Afterwards, we had time to tour the fort, though our time was mercifully short. We’d been forced to park along the street some blocks away, unable to find the slots provided for turtles like us. The sign said, “One hour parking only.” Good news! Definitive bounds on the time we had at our disposal, limits for our tour of history with the promise of a fine for dawdling at historic sites. We spent an hour and a half, but were missed by the local Meter Maids. They perhaps knew already that we’d suffered rejection at the City Park in Jacksonvile (intentional misspelling).
The question topmost in my mind, as it is with many of these elaborate fortifications is, “Why is it here? What were they so determined to protect? What did men fight and die to have here?” As with many parks and local oddities that attract national and international attention, there was cruising through town a little tourist train loaded with the infirm, the obese and the indolent rich. The driver, whose job it was to fill the empty time with bits and pieces of information about the various sites and their prospective interest, provided a possible answer to my questions as he shouted over the trains public address system.
“St. Augustine is home to the first 9-Hole golf course in the United States.”
That would certainly fill in some blanks in my mind, but would men fight and die for the privilege of a game of golf? Perhaps for 18 holes, but for 9? Golf was invented in Scotland so, were there any Highlanders in the British regiment I can see them being quite vigorous for the chance to play, especially after a long sea voyage. But, it’s a stretch.

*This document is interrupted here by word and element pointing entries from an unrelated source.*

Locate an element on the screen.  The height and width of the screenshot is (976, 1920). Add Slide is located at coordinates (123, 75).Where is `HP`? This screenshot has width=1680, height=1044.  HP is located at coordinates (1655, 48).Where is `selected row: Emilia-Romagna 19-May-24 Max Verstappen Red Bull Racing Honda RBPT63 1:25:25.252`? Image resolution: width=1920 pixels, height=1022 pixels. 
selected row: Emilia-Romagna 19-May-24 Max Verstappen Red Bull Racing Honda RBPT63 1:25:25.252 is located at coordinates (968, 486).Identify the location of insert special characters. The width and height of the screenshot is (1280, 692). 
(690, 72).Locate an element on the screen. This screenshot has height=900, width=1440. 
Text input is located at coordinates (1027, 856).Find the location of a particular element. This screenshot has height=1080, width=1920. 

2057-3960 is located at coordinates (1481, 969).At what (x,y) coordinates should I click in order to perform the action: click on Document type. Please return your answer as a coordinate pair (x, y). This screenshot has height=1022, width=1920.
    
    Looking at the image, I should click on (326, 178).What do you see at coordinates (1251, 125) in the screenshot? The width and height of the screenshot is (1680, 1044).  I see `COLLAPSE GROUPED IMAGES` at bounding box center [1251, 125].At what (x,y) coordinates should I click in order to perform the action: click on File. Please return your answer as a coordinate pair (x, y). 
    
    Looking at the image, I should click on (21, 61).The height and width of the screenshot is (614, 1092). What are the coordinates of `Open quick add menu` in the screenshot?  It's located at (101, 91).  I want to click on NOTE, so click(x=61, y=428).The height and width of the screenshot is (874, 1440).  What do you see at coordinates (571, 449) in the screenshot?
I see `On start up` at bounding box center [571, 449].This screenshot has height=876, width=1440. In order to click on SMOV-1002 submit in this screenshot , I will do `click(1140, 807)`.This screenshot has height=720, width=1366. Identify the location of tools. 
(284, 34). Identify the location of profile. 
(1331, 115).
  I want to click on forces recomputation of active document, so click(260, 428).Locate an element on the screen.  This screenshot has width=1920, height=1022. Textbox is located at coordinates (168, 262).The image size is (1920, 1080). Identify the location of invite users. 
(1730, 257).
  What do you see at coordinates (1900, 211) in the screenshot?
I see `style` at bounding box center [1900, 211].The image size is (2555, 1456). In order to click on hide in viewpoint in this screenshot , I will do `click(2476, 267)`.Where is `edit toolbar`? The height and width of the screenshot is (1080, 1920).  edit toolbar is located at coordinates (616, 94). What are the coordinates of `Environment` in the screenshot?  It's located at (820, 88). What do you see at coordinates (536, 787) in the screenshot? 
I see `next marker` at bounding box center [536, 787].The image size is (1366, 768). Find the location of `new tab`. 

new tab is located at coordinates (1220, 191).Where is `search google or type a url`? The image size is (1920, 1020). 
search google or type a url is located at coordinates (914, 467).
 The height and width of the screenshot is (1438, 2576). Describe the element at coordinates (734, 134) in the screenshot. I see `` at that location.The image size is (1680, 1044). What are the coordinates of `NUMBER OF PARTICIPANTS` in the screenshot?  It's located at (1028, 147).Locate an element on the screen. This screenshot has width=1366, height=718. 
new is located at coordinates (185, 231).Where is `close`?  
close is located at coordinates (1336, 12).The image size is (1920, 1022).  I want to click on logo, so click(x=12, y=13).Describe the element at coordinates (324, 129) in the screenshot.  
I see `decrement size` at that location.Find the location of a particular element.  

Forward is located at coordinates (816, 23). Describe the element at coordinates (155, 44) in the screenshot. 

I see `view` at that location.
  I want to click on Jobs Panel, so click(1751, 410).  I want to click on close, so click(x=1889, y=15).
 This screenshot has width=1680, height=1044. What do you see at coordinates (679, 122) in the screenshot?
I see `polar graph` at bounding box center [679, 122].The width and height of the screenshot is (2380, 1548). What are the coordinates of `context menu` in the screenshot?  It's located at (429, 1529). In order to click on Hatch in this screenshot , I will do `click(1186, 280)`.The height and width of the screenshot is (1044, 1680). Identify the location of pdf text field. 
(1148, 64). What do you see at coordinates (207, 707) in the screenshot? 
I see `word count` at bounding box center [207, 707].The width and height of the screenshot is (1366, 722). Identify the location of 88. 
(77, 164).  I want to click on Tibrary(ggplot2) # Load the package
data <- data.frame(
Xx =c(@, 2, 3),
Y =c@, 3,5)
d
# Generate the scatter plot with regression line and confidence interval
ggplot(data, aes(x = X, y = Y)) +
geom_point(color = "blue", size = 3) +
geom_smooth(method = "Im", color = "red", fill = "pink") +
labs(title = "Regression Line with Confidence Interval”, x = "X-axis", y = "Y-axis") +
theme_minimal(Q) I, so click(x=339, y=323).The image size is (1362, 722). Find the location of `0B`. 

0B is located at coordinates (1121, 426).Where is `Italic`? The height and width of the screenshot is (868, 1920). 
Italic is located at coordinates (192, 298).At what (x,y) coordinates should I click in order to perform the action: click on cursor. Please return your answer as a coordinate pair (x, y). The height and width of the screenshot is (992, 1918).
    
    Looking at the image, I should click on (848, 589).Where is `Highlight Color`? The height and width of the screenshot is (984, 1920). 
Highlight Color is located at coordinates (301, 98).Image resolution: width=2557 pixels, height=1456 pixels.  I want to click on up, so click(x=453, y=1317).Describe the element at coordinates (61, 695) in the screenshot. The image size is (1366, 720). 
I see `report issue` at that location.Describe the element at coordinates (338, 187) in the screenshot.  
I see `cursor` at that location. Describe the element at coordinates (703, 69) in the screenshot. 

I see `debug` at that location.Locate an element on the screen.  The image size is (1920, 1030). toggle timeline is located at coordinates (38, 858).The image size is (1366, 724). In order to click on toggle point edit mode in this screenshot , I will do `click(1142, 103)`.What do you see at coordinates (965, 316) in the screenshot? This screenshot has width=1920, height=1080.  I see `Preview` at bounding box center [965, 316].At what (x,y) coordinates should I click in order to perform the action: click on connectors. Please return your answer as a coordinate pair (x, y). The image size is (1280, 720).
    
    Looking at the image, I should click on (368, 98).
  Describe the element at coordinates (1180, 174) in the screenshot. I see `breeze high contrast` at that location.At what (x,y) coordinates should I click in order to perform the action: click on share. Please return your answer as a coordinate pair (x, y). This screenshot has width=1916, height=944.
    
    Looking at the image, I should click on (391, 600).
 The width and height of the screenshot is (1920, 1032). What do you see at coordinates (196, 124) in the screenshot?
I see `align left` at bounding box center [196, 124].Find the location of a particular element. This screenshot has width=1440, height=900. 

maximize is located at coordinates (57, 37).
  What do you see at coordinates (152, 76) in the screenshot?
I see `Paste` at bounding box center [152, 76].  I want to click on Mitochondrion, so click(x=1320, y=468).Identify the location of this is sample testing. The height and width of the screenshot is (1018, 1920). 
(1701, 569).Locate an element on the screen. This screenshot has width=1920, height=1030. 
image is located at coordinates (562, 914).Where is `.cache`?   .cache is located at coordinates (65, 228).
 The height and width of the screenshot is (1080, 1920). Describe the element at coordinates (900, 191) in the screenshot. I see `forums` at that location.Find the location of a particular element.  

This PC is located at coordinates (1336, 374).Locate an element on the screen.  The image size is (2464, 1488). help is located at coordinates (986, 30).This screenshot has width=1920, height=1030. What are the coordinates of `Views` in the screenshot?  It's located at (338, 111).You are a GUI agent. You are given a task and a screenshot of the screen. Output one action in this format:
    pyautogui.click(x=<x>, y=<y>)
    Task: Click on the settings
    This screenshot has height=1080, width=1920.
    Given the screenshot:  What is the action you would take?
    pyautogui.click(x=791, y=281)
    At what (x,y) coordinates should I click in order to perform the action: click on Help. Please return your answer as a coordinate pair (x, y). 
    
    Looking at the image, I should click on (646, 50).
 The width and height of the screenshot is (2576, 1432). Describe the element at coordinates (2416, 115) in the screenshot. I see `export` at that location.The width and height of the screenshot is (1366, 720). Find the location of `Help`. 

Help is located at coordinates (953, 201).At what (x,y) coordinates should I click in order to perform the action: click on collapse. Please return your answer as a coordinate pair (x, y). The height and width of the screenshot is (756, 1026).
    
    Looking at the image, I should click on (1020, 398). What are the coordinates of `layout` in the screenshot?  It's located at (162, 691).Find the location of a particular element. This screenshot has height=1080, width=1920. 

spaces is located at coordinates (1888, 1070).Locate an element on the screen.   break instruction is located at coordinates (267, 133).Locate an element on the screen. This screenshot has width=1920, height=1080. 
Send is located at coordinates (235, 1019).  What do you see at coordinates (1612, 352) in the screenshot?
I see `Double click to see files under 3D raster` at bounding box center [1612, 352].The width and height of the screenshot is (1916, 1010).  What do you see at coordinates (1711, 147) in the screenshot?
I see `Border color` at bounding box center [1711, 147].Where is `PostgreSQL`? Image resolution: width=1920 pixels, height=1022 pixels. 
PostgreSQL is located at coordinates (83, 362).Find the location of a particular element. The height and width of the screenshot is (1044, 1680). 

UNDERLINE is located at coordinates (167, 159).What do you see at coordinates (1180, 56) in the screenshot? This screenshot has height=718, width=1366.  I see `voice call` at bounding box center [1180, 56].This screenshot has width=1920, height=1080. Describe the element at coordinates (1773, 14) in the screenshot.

Why would anyone in their right mind want this piece of soil, ridden as it is with humidity, mosquitoes, sand fleas and hurricanes? The exhibit provided the answer: to protect the lucrative Caribbean trade routes. Spain was apparently the envy of its Renaissance neighbors in the 17th century largely due to their land holdings and trading posts in the U.S. and Caribbean islands. With land prices as high as they are in modern-day Florida one can well-imagine that property was a hot commodity so many years back. Regarding the trade routes one has to wonder if it was the Spanish who invented the “Cruise.” Were the islands as popular as they are today for vacationers? Were there resorts then as there are now? Did people think about scuba-diving and parasailing in the tropical waters yesterday as much as today? Surely they’d have cried for some relief from the constant nag of high humidity and mosquitoes.
None of the above. Spain did however bring back “exotic dyes, sugar, tobacco, chocolate, pearls, hardwoods, silver and gold.” That’s good stuff, worth giving one’s life for. I am skeptical that the ones spilling their blood ever saw any of that wealth, but that is beside the point; someone got their mitts on it and someone else paid dearly for it.
Not much has changed in Florida. Mosquitoes, humidity and hurricanes still have their way with the tropical paradise, and while we never came close to giving our lives for any of the valuable stuff there, we certainly paid dearly for it. The kids parted company with their hard-earned dollars at the gift shop and we have come away slightly more historically informed than we were, and highly entertained by the local historians dressed in period garb.
Gracias, Fort Castillo de San Marcos!